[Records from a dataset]
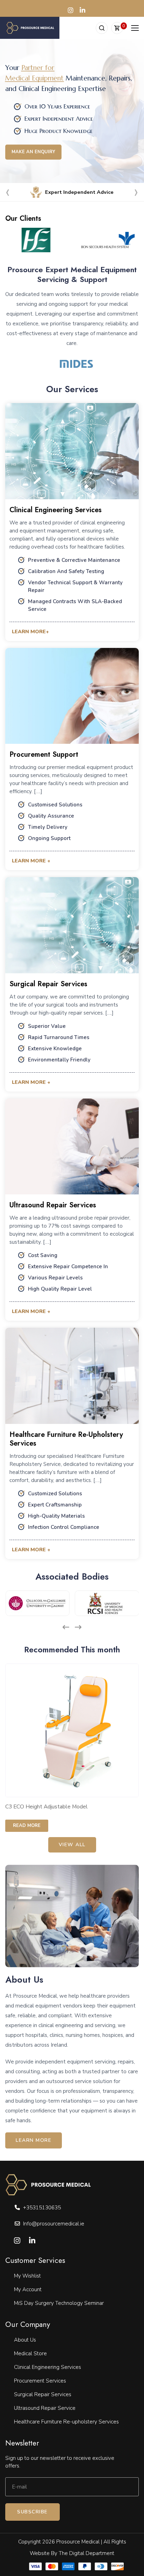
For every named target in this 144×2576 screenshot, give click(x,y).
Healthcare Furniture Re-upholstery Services (66, 2421)
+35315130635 (42, 2207)
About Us (25, 2339)
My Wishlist (27, 2275)
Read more (27, 1825)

Required work: The records above should be copied word for word, with the pictures left out.

Answer section:
For every named target in this 144×2576 screenshot, give click(x,y).
Healthcare Furniture Re-upholstery Services (66, 2421)
+35315130635 (42, 2207)
About Us (25, 2339)
My Wishlist (27, 2275)
Read more (27, 1825)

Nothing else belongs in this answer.